Ready Player One

Some years ago, I was recommended an unknown (at least to me) book by a good mate, Drew. That book was Ernest Cline’s Ready Player One. It became pretty much one of my favourite books of all time. But then I am an 80’s kid. However it was more than just nostalgia, it was Cline’s writing style that resonated with me so much that I soon purchased his collection of poetry and short stories called The Importance of Being Ernest, and of course pre-ordered 2015’s Amarda.

So you could say that I’m a bit of a fan.

Which is also a bit of a problem.

Excited I was when the film was announced, but come the first trailer and excitement turned to apprehension and doubt. My favourite book was about to be destroyed by one of our greatest Directors. The trailer’s transition from real world Wade to the Oasis’ Parzival was just too cheesy for me. The whole thing fell apart. I was legitimately devastated.

But faith I had in Cline and Spielberg, and that faith was enough to allow a ember of hope to burn in me, so rather that avoiding the premiere, as I thought I might, I managed to go along with an open mind and a healthy dose of optimism.

The film takes a little time setting the scene, telling the story of the Stacks, and Wade’s sad life, but when Wade first puts on his googles, as he does in the trailer it was still a little underwhelming for me. Be that as it may, when the story started to kick in, everything just faded into the background and I was hooked, drawn into the mesmerizing spectacle of the Oasis, and the outside struggle for control.

So much so, that by the end of the film, I relalised that I had barely touched my popcorn or drink, a sure sign of a great film.

You don’t have to have read the book to enjoy Ready Player One, everything is laid out for you, and is believable and engaging, not only with action, but plenty of pop-culture references for everyone to enjoy. So many in fact that multiple viewings would be required if you wanted to spot them all.

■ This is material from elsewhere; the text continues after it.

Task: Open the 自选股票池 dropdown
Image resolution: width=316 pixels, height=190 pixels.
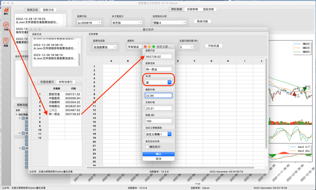Action: [104, 47]
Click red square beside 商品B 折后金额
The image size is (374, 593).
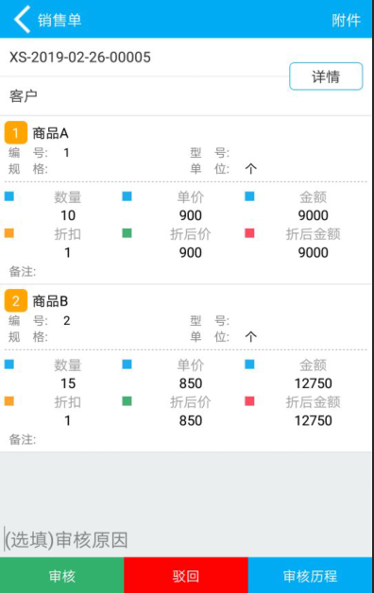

At it’s core it’s a romantic fairytale, but it’s also an 80’s gamers wet dream.

If you have read the book – and you really should if you haven’t, but perhaps leave it till after the film now – you’ll probably have realised that it’s going to differ significantly from the book. And it does, some times significantly. But don’t worry, it all works perfectly and delivers a visual retelling of the book in a way you could never imagine, but in a way that breaths new life into the story and keeps you laughing whilst perched on the edge of your seat despite knowing what happens at the end.

If you love special effects driven, dystopian action films with plenty of humour and a killer soundtrack, then Ready Player One won’t disappoint. If you’re not into all that jazz, I still wholeheartedly recommend you go see Ready Player One, it probably has something in there that will resonate with you.


Rating: M Violence & offensive language.